• **The task**
Please set down the whole listing again, precisely.

• **Record extracts**
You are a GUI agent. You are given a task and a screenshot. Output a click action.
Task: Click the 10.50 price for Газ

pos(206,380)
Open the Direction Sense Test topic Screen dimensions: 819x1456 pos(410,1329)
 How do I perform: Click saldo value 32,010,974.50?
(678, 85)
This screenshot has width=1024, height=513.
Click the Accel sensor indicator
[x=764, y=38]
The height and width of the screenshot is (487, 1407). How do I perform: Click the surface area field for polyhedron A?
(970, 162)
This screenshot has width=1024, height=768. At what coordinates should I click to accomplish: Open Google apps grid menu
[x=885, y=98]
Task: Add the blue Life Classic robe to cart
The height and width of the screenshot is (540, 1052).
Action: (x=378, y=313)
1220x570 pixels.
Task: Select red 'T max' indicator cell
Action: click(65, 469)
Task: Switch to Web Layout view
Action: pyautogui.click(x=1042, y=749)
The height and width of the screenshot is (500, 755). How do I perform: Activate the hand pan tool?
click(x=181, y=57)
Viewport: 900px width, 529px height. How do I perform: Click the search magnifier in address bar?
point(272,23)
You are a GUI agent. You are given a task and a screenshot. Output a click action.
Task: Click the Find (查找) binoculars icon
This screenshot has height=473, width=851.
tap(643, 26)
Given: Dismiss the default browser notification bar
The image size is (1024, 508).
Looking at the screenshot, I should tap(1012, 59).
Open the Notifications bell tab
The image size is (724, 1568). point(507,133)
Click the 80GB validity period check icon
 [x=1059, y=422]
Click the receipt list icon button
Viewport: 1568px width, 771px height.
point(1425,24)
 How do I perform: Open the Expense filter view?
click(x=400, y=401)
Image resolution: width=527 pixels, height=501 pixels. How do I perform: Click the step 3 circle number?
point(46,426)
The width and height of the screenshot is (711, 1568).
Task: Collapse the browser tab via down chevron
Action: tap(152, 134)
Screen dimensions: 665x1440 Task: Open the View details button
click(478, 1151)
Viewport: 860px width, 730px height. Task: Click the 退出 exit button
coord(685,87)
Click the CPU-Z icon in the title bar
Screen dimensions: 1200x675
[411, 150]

• **Result for this exercise**
You are a GUI agent. You are given a task and a screenshot. Output a click action.
Task: Click the 10.50 price for Газ

pos(206,380)
Open the Direction Sense Test topic Screen dimensions: 819x1456 pos(410,1329)
 How do I perform: Click saldo value 32,010,974.50?
(678, 85)
This screenshot has width=1024, height=513.
Click the Accel sensor indicator
[x=764, y=38]
The height and width of the screenshot is (487, 1407). How do I perform: Click the surface area field for polyhedron A?
(970, 162)
This screenshot has width=1024, height=768. At what coordinates should I click to accomplish: Open Google apps grid menu
[x=885, y=98]
Task: Add the blue Life Classic robe to cart
The height and width of the screenshot is (540, 1052).
Action: (x=378, y=313)
1220x570 pixels.
Task: Select red 'T max' indicator cell
Action: click(65, 469)
Task: Switch to Web Layout view
Action: pyautogui.click(x=1042, y=749)
The height and width of the screenshot is (500, 755). How do I perform: Activate the hand pan tool?
click(x=181, y=57)
Viewport: 900px width, 529px height. How do I perform: Click the search magnifier in address bar?
point(272,23)
You are a GUI agent. You are given a task and a screenshot. Output a click action.
Task: Click the Find (查找) binoculars icon
This screenshot has height=473, width=851.
tap(643, 26)
Given: Dismiss the default browser notification bar
The image size is (1024, 508).
Looking at the screenshot, I should tap(1012, 59).
Open the Notifications bell tab
The image size is (724, 1568). point(507,133)
Click the 80GB validity period check icon
 [x=1059, y=422]
Click the receipt list icon button
Viewport: 1568px width, 771px height.
point(1425,24)
 How do I perform: Open the Expense filter view?
click(x=400, y=401)
Image resolution: width=527 pixels, height=501 pixels. How do I perform: Click the step 3 circle number?
point(46,426)
The width and height of the screenshot is (711, 1568).
Task: Collapse the browser tab via down chevron
Action: tap(152, 134)
Screen dimensions: 665x1440 Task: Open the View details button
click(478, 1151)
Viewport: 860px width, 730px height. Task: Click the 退出 exit button
coord(685,87)
Click the CPU-Z icon in the title bar
Screen dimensions: 1200x675
[411, 150]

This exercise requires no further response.